Leave it to the Chinese to solve the riddle
By LINDSAY STERLING  |  December 12, 2007
insidenewfood_chinese1_1214
CORNSTARCH: Sally Ng's secret to golden-brown, perfectly sautéed tilapia.

If you asked me the secret to Chinese food a couple weeks ago, I might have guessed: MSG? No — baby corns? After cooking with Beijing-born Sally Ng at her house in the West End, I see there are many secrets to Chinese cooking, and these days MSG isn’t one of them. Together we cooked tilapia in soy-ginger sauce and a duo of sautéed Chinese greens with black sweet rice. The secrets therein are worth getting your own hands on.

First go pick up some authentic items from Hong Kong Market (941 Congress Street, near St. John Street). Fill up your basket with a couple things: BLACK SWEET RICE to mix with white jasmine, SHAOXING RICE COOKING WINE, OYSTER SAUCE (Sally prefers Kimlau vegetarian mushroom-oyster sauce), and SOY SAUCE (Sally prefers the Taiwanese brand). From Makot Pech Market (go South on St. John St, about 4 blocks), try to find some special greens. CHINESE MUSTARD GREENS look like romaine leaves, and CHINESE BROCCOLI GREENS are bluish-green broad leaves that might hold a buried floret or two. Get your hands on some TILAPIA, FRESH GARLIC, FRESH GINGER, and GREEN ONION, and you’ve got yourself the makings of an all-out taste bud vacation.

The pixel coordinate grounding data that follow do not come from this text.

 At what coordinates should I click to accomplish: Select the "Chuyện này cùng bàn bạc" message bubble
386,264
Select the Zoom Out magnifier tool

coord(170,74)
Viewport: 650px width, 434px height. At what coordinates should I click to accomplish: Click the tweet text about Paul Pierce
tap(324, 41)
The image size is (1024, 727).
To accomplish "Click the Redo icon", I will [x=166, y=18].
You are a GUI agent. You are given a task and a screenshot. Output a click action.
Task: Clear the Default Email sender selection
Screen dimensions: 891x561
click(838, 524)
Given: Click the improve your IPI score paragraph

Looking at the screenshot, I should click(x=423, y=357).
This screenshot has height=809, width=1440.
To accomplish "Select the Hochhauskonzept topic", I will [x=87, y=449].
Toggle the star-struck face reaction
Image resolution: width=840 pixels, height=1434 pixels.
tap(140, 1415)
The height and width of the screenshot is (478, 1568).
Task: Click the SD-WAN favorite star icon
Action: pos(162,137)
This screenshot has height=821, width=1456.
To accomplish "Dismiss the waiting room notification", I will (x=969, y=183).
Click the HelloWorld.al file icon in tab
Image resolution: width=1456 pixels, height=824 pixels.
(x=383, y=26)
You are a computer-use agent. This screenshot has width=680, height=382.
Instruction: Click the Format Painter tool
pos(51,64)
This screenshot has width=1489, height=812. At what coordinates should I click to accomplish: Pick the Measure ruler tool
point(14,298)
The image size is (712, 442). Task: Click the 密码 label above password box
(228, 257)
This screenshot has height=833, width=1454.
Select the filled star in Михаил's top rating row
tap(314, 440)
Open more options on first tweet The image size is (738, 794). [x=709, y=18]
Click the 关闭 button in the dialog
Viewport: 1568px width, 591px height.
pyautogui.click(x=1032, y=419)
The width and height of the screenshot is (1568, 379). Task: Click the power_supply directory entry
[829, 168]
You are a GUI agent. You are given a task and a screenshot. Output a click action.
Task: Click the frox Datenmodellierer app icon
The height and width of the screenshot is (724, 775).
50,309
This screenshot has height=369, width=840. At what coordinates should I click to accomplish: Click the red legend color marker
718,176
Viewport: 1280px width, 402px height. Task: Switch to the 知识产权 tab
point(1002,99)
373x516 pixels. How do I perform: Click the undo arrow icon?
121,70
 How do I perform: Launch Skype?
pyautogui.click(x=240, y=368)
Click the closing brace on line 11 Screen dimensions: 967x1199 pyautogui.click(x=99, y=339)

First, get a mixture of a quarter-cup black sweet rice and three-quarters of a cup of white rice with 1.5 cups of water going in a rice cooker (if using a pot, try 2.5 cups of water). Chop a tablespoon of garlic and one and a half tablespoons of ginger, peel four more garlic cloves, and slice three scallions (whites and greens) on the bias. Wash your mustard and broccoli greens and cut the thick stems off, slicing them in half and crosswise so they’re bite size and will cook in the same amount of time as the leaves.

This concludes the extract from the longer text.